Abstract

Radii of gyration of denatured proteins vary with chain length and are insensitive to details of amino acid sequence. Observations of sequence independence in polymeric properties conflict with results from spectroscopic experiments, which suggest the presence of sequence-specific residual structure in denatured states. Can we reconcile the two apparently conflicting sets of observations? To answer this question, we need knowledge of the ensemble of conformations accessible to proteins in good solvents. The excluded-volume limit provides an ideal mimic of polymers in good solvents. Therefore, we attempt to solve the "reconciliation problem" by simulating conformational ensembles accessible to peptides and proteins in the excluded-volume limit.
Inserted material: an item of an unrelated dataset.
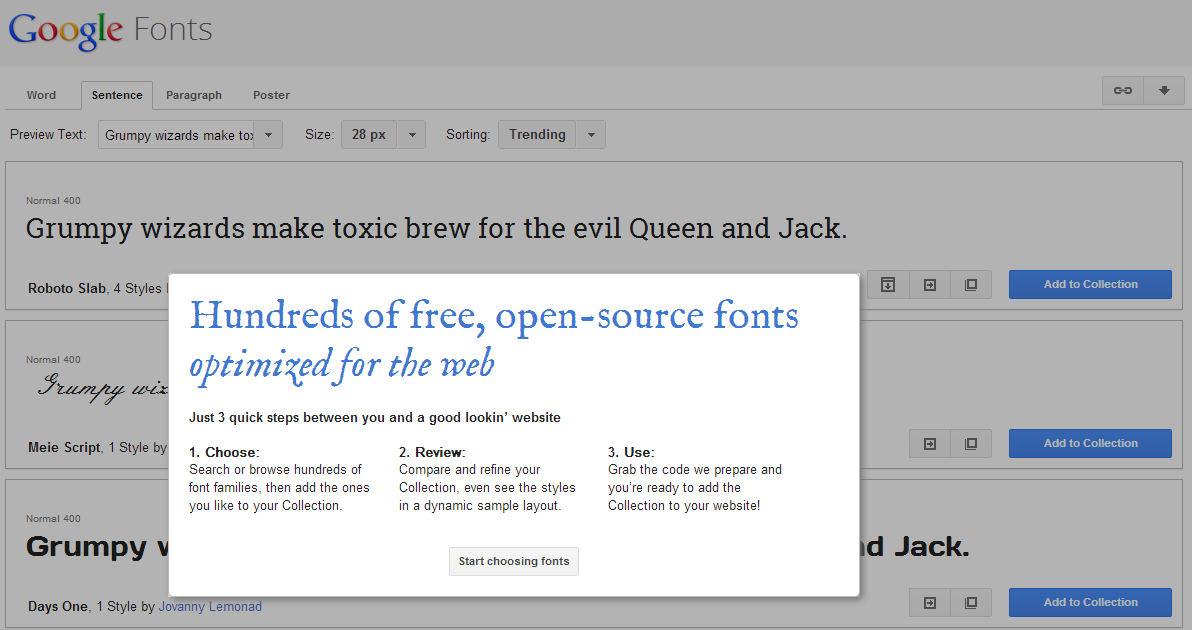The height and width of the screenshot is (630, 1192).
Task: Select the Poster preview mode
Action: coord(271,94)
Analysis of these ensembles for a variety of polypeptide sequences leads to results that are consistent with experimental observations of sequence-specific conformational preferences in short peptides and the scaling behavior of polymeric quantities for denatured proteins. Reconciliation in the excluded-volume limit comes about due to a tug of war between two factors, namely, minimization of steric overlap and the competing effects of conformational entropy. Minimization of steric overlap promotes chain stretching and leads to experimentally observed sequence-dependent preferences for locally extended segments such as polyproline II helices, beta-strands, and very short stretches of alpha-helix. Conformational entropy opposes chain stretching, and the calculated persistence length for sequence-dependent conformational preferences is less than five amino acids. This estimate does not vary with amino acid sequence. The short persistence lengths lead directly to experimental observations of generic sequence-independent behavior of radii of gyration for denatured proteins.